It has been a bittersweet anniversary for Chile’s rescued miners, who were honored as heroes in their hometown only to come under attack by anti-government protesters who threw fruit and small stones at them, accusing them of being ungrateful, greedy sellouts.
Chilean President Sebastian Pinera and his ministers joined most of the 33 miners on Friday at a Catholic Mass and then the inauguration of a regional museum exhibit recognizing their remarkable survival story.
However, the events were marred by scuffles between riot police and students, teachers, environmentalists and other miners, all trying to make Pinera bow to their pressure on issues from reforming public education and increasing miners’ pay to stopping controversial dams and power plants.

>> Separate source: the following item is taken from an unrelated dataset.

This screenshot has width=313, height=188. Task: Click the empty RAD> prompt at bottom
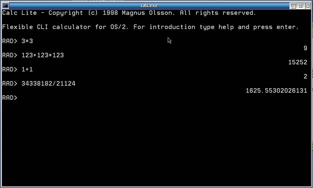click(10, 98)
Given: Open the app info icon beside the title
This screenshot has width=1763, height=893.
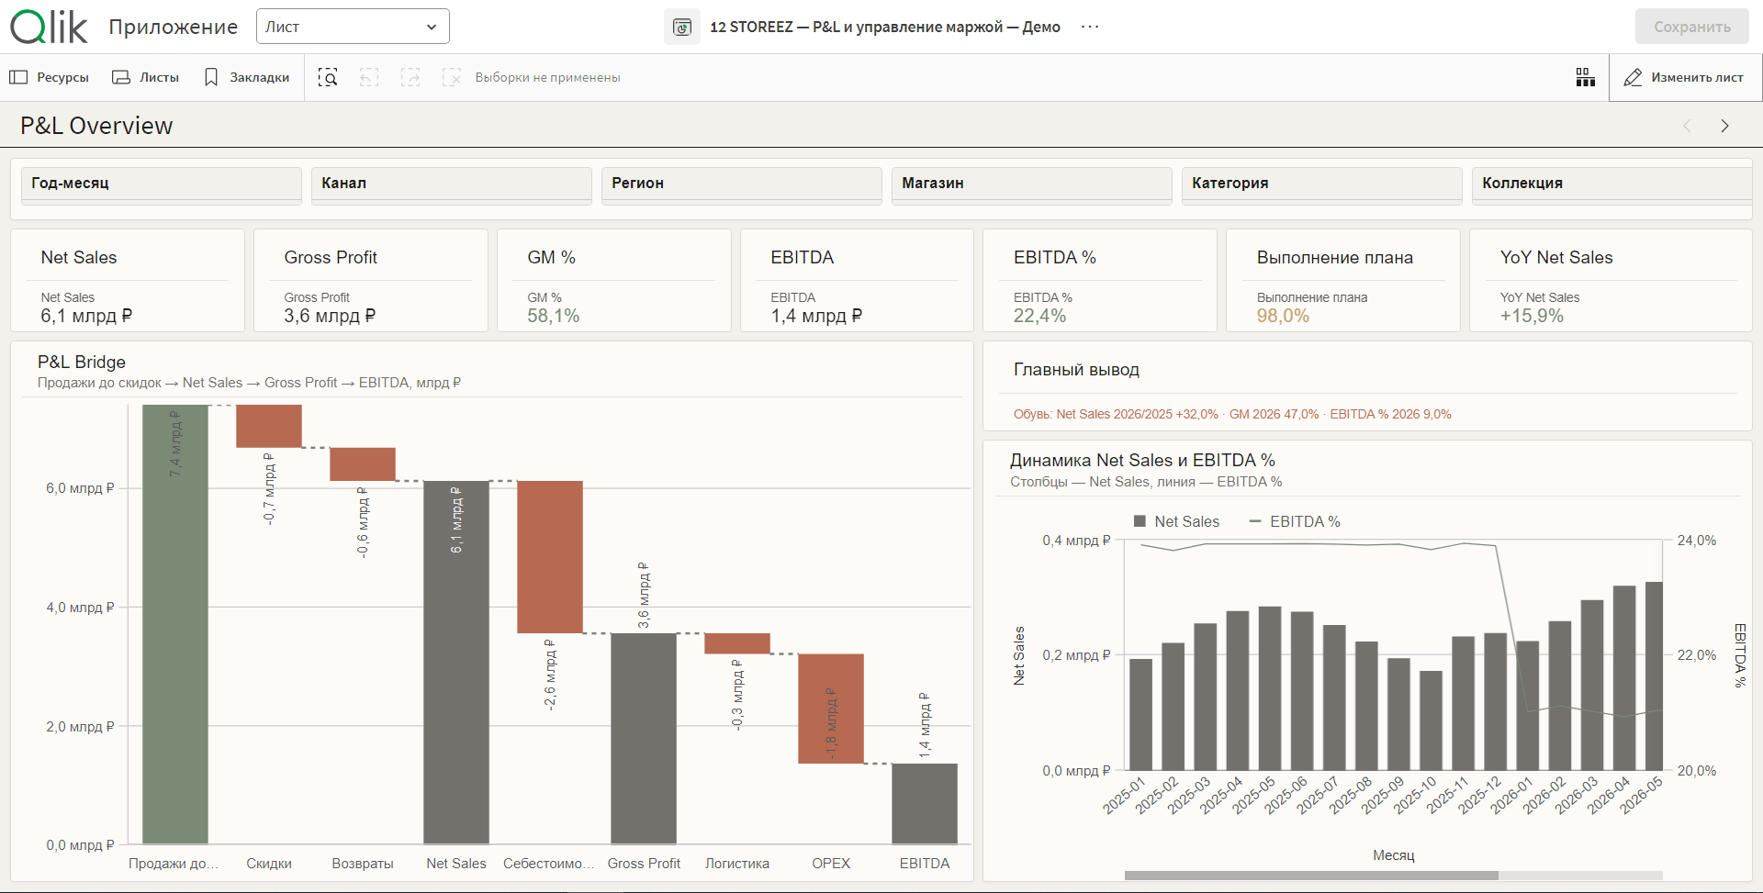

Some of the activists threw oranges and apples at the miners, accusing them of getting too cozy with Pinera’s government and trying to cash in on their fame.
The treatment shocked rescued miner Omar Reygadas into silence. His son told reporters that his father was deeply hurt to be accused of selling out to the government. Other activists shouted that the miners were trying to get rich with their US$17 million lawsuit accusing Chile’s mine regulator of failing to enforce safety requirements.

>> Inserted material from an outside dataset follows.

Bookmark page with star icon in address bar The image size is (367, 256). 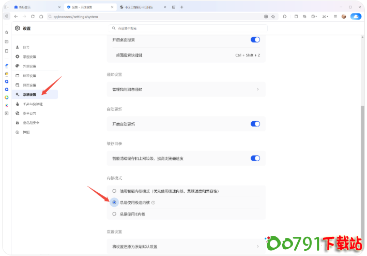pyautogui.click(x=273, y=17)
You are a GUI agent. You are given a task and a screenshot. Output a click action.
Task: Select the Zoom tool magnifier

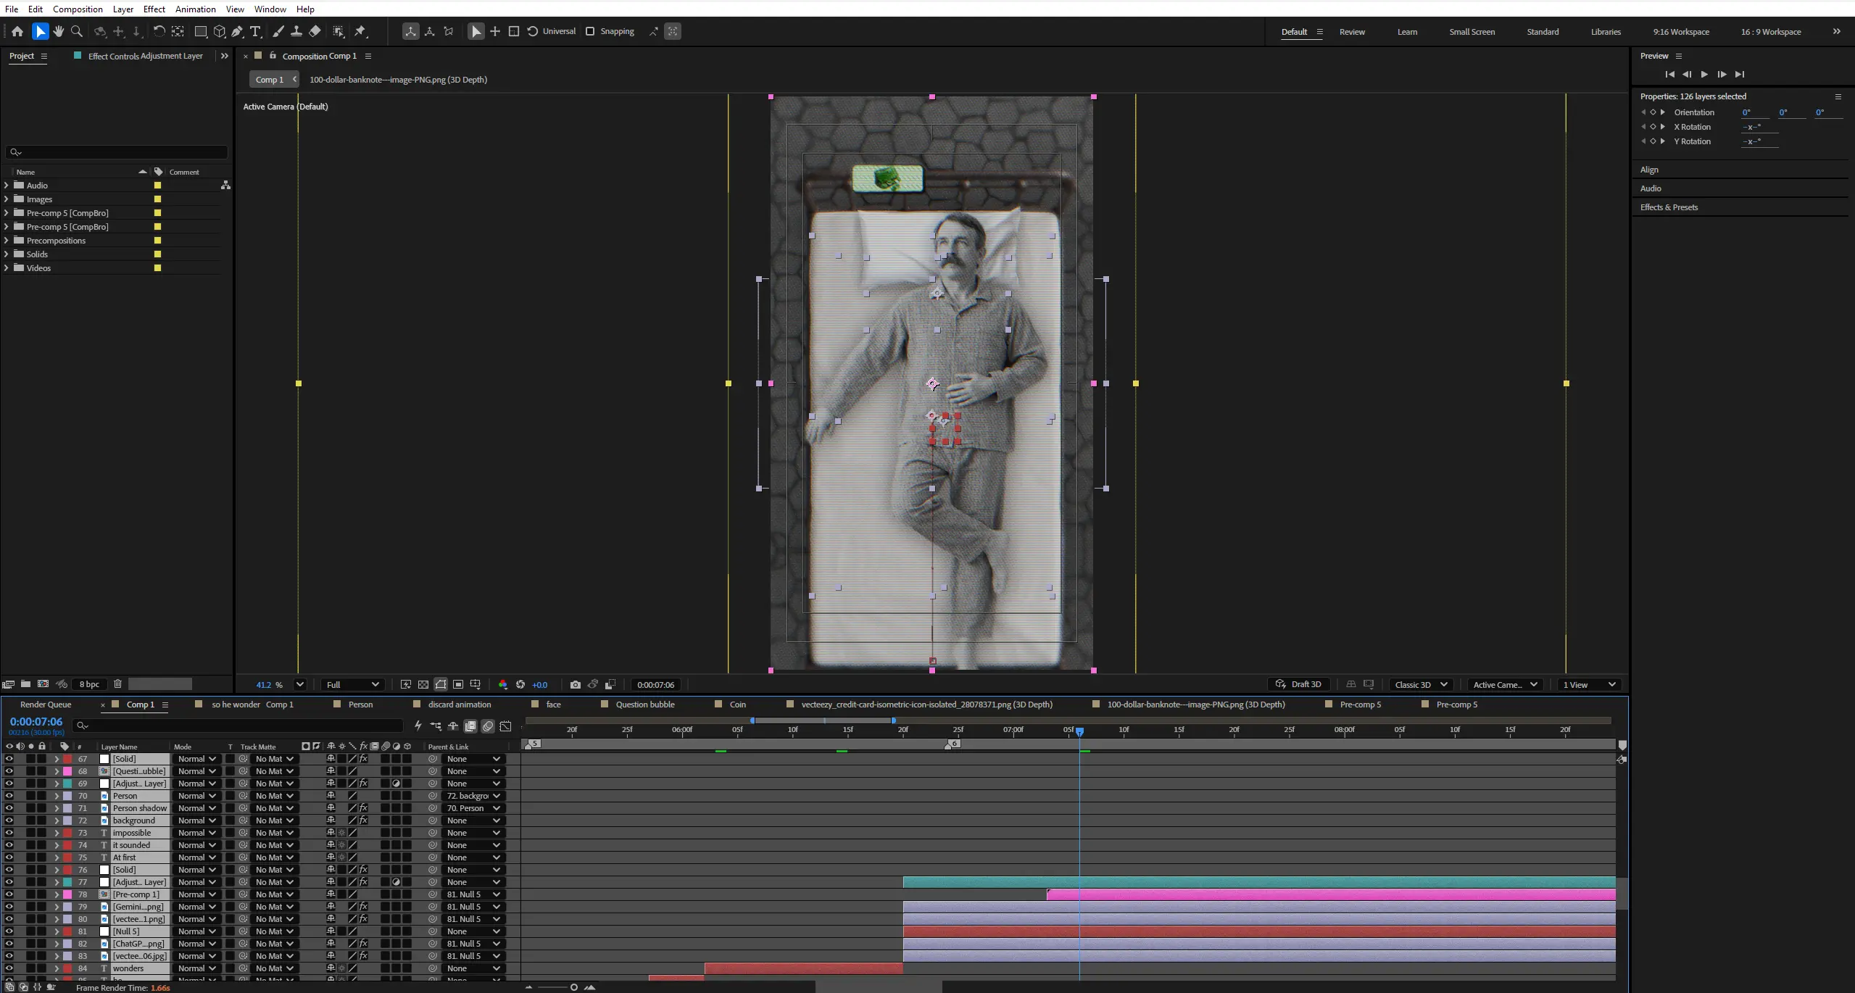pyautogui.click(x=77, y=31)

“My father was saddened, deeply saddened. He doesn’t understand how people could act this way,” said Reygadas’ son, also named Omar Reygadas. “When I got home I found him sitting alone, very sad. I asked him what happened and at first he wouldn’t say anything, but gradually he let on what happened.”
Some Chilean newspapers called the attack a low blow, especially considering how many of the miners still suffer from psychological problems after being stuck for 69 days underground.
“They aren’t heroes ... they’re victims who are simply trying to recover from their tragedy,” El Diario de Atacama, Copiapo’s hometown newspaper, printed on Saturday under a picture showing riot police with a confiscated box of oranges and apples activists had thrown at the honorees.
“We have become accustomed to judging the 33 of Atacama, forgetting that they’ve only been victims of the terrible circumstances that confront hundreds of Chileans every day,” the paper said.
Psychologist Alberto Iturra, who was part of the medical team that participated in the mine rescue, criticized the incident, saying the attack on the miners was “irrational, crazy.”
He said the incident is “part of a process of alienation — which implies not distinguishing spaces, people or anything, not being conscious of what they’re doing — that the students suffer from.”
The miners were clearly grateful for Pinera’s leadership of the rescue mission, which succeeded in bringing them all out alive more than two months after last year’s Aug. 5 collapse.
“I wouldn’t be here talking with you today” if Pinera hadn’t become personally involved, miner Jose Fuentes said. “We were down there praying that he would do it.”
However, Pinera’s ministers also are defending the government against the miners’ suit, saying that they have to protect the Chilean taxpayers.